_Work item_
Somewhere below are a line with "You are a computer-use agent. Screen" and a later line with "Given: Click the notification bell icon". Output exactly those lines and all lines between them.

Collected data entries
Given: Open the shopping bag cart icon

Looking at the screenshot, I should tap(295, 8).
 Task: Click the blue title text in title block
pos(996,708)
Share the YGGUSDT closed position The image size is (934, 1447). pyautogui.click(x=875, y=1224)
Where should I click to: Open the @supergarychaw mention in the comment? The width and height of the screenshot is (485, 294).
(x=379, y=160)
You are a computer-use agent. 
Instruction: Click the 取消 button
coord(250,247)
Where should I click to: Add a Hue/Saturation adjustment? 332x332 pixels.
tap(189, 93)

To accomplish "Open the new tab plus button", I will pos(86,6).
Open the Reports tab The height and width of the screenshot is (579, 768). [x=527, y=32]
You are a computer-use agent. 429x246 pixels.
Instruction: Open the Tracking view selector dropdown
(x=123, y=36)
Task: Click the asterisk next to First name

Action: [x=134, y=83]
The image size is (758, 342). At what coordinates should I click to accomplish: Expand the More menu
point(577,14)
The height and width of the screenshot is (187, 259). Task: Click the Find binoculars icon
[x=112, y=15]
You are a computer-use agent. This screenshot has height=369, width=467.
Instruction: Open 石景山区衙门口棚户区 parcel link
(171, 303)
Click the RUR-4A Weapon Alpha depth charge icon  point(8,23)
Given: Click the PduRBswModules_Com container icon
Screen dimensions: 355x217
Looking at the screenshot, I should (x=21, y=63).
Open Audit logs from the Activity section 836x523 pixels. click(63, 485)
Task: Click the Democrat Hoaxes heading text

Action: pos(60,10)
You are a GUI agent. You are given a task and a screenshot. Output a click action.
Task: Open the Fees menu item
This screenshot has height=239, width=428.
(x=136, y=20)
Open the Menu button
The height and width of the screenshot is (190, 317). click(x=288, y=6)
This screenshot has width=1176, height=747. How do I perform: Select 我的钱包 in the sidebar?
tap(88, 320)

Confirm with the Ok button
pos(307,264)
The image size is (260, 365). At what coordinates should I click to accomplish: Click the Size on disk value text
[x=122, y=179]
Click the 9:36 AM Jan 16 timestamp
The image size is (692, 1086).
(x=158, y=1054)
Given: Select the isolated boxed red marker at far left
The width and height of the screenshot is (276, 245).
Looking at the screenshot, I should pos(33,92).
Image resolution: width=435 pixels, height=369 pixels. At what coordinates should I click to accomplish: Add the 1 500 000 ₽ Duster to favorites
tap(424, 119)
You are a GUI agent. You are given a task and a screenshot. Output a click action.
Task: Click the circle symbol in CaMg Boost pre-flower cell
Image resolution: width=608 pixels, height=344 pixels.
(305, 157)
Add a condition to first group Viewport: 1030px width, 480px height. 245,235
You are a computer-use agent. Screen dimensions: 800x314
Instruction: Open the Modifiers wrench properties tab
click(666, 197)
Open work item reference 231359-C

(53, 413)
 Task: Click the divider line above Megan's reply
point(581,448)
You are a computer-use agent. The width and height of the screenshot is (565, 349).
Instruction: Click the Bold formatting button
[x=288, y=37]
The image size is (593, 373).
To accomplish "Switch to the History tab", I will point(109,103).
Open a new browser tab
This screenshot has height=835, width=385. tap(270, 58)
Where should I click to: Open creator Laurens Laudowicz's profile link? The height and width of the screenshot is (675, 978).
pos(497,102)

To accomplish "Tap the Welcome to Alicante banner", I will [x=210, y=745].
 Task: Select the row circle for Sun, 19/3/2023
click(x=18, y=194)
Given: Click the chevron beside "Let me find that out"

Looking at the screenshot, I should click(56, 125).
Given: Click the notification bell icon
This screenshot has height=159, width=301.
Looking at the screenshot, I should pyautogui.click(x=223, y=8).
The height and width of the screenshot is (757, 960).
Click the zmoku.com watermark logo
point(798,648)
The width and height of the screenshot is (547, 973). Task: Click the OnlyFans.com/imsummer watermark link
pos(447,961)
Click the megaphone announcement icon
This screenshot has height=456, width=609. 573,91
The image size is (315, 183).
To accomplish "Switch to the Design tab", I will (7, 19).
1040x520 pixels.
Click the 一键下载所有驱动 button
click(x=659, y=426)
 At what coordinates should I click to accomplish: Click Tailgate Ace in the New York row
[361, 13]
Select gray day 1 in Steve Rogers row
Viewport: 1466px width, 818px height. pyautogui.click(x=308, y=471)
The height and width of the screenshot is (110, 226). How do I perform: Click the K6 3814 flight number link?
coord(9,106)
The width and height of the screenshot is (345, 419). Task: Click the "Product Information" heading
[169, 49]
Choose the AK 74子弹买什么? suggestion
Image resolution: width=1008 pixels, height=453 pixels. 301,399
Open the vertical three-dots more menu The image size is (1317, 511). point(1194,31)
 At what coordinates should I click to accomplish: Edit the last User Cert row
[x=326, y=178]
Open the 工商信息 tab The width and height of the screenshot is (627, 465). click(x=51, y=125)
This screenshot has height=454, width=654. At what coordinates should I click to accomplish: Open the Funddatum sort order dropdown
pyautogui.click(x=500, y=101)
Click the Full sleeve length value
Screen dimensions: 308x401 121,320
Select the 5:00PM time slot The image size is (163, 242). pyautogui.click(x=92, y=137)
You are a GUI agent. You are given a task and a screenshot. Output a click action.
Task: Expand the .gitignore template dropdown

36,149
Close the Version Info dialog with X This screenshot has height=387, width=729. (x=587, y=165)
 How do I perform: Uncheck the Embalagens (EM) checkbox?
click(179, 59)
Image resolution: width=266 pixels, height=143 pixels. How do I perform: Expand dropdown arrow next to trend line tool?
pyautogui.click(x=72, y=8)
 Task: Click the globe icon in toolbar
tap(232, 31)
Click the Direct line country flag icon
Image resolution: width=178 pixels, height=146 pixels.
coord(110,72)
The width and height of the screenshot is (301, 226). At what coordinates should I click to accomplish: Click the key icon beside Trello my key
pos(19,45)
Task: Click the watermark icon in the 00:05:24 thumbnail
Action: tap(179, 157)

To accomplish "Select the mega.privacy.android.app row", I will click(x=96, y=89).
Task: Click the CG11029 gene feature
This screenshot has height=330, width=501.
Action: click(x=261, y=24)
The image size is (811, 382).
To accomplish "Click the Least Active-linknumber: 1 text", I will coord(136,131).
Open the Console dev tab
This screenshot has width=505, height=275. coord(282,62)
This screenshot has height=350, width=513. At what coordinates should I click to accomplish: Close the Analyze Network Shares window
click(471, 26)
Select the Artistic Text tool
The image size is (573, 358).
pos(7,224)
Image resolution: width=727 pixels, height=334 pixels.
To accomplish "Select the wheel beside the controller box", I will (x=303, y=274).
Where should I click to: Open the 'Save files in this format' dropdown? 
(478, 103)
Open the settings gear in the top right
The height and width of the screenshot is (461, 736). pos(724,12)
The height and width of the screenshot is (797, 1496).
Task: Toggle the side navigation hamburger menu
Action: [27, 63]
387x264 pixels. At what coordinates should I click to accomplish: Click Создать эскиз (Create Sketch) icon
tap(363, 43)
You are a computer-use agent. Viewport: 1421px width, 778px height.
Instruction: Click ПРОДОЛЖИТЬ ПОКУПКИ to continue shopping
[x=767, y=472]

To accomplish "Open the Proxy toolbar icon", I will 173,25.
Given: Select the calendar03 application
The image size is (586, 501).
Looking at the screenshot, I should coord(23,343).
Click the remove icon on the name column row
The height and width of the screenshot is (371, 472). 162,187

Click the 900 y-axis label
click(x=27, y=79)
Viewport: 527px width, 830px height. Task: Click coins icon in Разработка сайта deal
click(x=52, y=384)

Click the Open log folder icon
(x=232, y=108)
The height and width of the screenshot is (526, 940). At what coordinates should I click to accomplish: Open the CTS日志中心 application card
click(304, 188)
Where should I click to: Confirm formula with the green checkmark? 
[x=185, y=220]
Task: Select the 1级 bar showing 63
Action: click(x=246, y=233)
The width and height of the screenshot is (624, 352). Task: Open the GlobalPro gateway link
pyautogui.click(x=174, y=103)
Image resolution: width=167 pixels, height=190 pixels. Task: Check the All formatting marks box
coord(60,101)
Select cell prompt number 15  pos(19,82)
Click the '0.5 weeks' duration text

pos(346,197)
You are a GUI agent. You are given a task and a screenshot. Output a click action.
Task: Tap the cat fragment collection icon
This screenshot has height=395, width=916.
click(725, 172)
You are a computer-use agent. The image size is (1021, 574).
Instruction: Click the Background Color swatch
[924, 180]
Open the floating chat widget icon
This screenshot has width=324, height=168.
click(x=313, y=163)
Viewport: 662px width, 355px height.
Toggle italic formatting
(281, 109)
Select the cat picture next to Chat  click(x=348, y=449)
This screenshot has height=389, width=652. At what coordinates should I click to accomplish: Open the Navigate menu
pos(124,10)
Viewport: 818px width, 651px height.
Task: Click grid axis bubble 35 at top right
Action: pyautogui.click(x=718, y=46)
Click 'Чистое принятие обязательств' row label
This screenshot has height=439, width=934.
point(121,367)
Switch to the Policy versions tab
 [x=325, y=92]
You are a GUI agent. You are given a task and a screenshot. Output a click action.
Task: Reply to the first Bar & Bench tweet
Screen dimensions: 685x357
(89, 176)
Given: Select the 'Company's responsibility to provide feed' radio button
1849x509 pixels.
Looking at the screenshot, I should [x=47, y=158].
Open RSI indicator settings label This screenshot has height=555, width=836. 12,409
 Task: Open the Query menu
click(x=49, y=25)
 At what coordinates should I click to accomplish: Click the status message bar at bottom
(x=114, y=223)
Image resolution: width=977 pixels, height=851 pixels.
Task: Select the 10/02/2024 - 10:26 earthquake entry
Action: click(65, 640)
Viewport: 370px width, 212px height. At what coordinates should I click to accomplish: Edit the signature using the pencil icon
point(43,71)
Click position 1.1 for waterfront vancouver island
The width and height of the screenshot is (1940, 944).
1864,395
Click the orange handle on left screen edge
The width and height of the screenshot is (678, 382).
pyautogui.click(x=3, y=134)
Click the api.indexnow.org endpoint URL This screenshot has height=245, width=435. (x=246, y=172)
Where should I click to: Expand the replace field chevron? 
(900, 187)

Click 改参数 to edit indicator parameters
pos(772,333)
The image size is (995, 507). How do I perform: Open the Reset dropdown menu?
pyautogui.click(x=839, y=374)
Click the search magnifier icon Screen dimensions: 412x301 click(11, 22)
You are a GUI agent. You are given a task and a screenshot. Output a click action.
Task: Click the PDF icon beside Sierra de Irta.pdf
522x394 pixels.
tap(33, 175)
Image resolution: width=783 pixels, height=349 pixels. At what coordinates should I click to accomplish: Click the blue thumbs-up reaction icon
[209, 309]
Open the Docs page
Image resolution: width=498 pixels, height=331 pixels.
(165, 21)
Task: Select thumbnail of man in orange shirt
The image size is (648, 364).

_Task solution_
You are a computer-use agent. Screen dimensions: 800x314
Instruction: Open the Modifiers wrench properties tab
click(666, 197)
Open work item reference 231359-C

(53, 413)
 Task: Click the divider line above Megan's reply
point(581,448)
You are a computer-use agent. The width and height of the screenshot is (565, 349).
Instruction: Click the Bold formatting button
[x=288, y=37]
The image size is (593, 373).
To accomplish "Switch to the History tab", I will point(109,103).
Open a new browser tab
This screenshot has height=835, width=385. tap(270, 58)
Where should I click to: Open creator Laurens Laudowicz's profile link? The height and width of the screenshot is (675, 978).
pos(497,102)

To accomplish "Tap the Welcome to Alicante banner", I will [x=210, y=745].
 Task: Select the row circle for Sun, 19/3/2023
click(x=18, y=194)
Given: Click the chevron beside "Let me find that out"

Looking at the screenshot, I should click(56, 125).
Given: Click the notification bell icon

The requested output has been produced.